**Your instructions**
The listing below holds a line with "Image resolution: width=682" and a later line with "Task: Click the 纠错 edit pencil icon". Write out those two lines and every line between them, exactly, and nothing else.

++++ Provided information

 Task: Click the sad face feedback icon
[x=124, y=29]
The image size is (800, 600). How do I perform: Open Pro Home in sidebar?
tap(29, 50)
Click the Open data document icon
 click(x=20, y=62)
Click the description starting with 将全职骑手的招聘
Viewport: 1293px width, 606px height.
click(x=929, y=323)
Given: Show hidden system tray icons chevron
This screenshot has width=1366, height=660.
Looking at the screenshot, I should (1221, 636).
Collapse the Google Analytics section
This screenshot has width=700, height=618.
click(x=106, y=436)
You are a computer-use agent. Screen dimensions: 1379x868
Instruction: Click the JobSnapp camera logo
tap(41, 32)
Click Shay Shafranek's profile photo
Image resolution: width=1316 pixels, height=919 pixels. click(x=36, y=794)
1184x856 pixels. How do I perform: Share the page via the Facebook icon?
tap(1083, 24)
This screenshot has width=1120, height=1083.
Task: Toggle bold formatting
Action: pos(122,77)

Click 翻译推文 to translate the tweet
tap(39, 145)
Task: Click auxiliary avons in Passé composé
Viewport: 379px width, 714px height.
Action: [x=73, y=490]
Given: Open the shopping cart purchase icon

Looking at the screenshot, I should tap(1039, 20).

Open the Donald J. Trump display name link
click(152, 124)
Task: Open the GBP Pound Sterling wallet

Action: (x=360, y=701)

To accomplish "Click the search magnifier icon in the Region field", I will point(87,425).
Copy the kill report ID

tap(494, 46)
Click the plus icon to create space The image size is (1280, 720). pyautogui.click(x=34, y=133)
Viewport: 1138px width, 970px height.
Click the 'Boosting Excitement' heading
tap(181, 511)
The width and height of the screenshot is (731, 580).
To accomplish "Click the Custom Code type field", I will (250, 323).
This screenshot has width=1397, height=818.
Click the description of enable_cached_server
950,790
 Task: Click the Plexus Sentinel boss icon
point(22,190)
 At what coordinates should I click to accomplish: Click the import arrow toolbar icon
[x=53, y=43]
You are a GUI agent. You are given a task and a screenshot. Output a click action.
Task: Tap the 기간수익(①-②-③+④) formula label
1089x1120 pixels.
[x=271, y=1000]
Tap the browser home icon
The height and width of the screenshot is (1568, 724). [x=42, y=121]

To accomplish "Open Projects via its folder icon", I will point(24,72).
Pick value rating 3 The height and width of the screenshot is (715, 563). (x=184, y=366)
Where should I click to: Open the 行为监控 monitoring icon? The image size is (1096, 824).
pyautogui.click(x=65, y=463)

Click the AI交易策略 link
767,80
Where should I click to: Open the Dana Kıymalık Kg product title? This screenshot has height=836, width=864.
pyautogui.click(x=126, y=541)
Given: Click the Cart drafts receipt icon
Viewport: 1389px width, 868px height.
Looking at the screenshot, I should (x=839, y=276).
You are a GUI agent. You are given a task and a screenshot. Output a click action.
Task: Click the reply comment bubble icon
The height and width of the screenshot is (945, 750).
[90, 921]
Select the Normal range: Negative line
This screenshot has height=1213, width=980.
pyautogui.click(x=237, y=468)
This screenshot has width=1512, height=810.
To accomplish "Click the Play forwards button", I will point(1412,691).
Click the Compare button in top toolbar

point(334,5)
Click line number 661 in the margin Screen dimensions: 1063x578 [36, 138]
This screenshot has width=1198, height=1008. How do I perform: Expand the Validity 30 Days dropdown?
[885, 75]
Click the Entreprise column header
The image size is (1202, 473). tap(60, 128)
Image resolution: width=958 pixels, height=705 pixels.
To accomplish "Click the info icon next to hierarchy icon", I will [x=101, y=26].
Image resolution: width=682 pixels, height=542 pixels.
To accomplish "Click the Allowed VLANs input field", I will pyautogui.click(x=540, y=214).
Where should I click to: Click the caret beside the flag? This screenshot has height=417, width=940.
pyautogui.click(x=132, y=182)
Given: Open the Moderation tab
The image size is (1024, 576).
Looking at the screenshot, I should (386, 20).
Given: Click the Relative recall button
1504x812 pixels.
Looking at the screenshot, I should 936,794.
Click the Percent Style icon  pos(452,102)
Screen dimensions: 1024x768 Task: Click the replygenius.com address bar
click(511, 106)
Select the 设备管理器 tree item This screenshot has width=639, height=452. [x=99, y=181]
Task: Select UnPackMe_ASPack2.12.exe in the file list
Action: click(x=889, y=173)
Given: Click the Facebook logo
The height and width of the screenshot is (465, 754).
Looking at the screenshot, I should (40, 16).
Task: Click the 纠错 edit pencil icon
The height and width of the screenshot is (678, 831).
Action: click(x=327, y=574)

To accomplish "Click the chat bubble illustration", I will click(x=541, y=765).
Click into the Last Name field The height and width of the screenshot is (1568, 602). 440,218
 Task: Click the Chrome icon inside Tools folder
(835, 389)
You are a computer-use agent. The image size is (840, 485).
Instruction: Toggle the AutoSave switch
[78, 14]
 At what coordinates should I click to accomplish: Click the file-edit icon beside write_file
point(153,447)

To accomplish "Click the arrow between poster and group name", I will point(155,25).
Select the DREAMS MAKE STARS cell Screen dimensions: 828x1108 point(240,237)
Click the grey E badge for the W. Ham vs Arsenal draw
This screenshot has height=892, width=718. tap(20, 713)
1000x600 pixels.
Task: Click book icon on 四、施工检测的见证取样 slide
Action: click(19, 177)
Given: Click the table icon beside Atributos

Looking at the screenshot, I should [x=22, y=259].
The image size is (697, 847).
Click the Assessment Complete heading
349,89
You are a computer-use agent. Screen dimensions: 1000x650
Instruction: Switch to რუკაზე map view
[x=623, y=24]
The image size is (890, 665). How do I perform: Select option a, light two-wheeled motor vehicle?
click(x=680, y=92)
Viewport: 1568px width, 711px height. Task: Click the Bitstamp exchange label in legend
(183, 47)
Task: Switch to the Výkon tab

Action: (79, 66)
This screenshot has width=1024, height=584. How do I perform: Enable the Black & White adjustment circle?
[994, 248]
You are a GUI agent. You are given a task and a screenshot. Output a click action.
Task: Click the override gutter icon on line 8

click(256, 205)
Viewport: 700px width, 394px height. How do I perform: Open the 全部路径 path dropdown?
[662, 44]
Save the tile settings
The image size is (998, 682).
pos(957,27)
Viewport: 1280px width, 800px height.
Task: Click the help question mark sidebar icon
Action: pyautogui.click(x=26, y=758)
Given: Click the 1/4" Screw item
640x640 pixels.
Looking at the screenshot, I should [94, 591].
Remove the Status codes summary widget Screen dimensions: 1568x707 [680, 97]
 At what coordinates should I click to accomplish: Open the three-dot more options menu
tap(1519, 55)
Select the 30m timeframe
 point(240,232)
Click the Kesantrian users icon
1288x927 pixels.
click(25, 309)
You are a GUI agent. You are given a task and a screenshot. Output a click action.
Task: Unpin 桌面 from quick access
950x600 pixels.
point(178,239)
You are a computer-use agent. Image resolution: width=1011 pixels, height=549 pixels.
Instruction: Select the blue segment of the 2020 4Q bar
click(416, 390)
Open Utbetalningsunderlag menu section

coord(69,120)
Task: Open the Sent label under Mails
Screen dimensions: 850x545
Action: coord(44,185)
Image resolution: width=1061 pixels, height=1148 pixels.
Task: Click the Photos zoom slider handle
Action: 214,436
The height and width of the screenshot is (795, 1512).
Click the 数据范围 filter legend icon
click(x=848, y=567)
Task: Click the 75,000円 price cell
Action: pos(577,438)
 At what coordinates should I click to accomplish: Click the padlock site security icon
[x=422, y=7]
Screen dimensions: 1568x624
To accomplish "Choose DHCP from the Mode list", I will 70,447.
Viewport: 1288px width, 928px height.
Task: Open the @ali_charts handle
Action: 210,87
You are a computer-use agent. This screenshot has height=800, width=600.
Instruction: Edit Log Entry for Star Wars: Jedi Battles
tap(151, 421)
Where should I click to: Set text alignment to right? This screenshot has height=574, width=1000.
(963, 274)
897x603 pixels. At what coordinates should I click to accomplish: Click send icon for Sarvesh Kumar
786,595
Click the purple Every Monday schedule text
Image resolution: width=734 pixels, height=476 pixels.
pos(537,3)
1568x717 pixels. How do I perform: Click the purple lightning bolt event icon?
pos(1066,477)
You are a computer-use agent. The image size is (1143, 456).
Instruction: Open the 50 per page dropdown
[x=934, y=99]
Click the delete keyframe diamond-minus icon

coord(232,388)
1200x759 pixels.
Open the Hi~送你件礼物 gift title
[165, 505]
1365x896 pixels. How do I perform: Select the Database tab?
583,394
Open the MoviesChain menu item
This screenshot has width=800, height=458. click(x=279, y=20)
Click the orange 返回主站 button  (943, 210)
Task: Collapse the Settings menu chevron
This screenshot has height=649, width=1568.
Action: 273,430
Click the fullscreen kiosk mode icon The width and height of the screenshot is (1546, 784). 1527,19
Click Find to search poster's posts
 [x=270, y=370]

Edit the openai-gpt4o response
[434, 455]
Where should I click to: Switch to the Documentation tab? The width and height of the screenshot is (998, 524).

++++++++

**Output for this task**
Image resolution: width=682 pixels, height=542 pixels.
To accomplish "Click the Allowed VLANs input field", I will pyautogui.click(x=540, y=214).
Where should I click to: Click the caret beside the flag? This screenshot has height=417, width=940.
pyautogui.click(x=132, y=182)
Given: Open the Moderation tab
The image size is (1024, 576).
Looking at the screenshot, I should (386, 20).
Given: Click the Relative recall button
1504x812 pixels.
Looking at the screenshot, I should 936,794.
Click the Percent Style icon  pos(452,102)
Screen dimensions: 1024x768 Task: Click the replygenius.com address bar
click(511, 106)
Select the 设备管理器 tree item This screenshot has width=639, height=452. [x=99, y=181]
Task: Select UnPackMe_ASPack2.12.exe in the file list
Action: click(x=889, y=173)
Given: Click the Facebook logo
The height and width of the screenshot is (465, 754).
Looking at the screenshot, I should (40, 16).
Task: Click the 纠错 edit pencil icon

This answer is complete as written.